** Opening DATASET EXCERPTS block **

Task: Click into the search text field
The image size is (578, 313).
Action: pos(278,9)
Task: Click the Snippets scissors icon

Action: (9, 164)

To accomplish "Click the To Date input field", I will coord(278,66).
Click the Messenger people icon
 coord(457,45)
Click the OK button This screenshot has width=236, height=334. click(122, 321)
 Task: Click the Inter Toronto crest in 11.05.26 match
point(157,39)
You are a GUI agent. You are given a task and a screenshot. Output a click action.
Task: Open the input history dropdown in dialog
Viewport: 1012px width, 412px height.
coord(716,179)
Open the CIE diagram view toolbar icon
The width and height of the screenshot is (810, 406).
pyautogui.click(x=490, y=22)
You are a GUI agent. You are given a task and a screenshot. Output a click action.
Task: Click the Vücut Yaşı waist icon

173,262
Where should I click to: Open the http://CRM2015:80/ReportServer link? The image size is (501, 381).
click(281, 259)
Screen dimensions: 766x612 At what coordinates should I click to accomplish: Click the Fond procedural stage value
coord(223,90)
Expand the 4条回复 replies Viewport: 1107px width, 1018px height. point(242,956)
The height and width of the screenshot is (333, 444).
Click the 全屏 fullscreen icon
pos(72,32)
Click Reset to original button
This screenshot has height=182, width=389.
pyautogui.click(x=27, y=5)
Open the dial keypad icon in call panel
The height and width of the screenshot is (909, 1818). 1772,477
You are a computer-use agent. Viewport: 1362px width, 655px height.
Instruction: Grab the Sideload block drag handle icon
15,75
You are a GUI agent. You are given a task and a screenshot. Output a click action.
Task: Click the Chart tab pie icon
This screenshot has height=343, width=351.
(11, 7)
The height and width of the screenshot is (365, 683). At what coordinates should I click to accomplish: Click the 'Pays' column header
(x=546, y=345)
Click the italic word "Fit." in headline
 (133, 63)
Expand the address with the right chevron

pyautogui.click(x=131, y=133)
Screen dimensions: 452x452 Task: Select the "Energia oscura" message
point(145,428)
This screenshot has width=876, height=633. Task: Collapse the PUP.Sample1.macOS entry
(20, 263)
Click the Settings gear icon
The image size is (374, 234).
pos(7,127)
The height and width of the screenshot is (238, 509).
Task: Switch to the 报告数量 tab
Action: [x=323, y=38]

** Closing DATASET EXCERPTS block **

DESCRIPTION OF THE TASK
Going through the entries above, tally each line that has the word "field". Answer with the number only.

RESPONSE AREA
2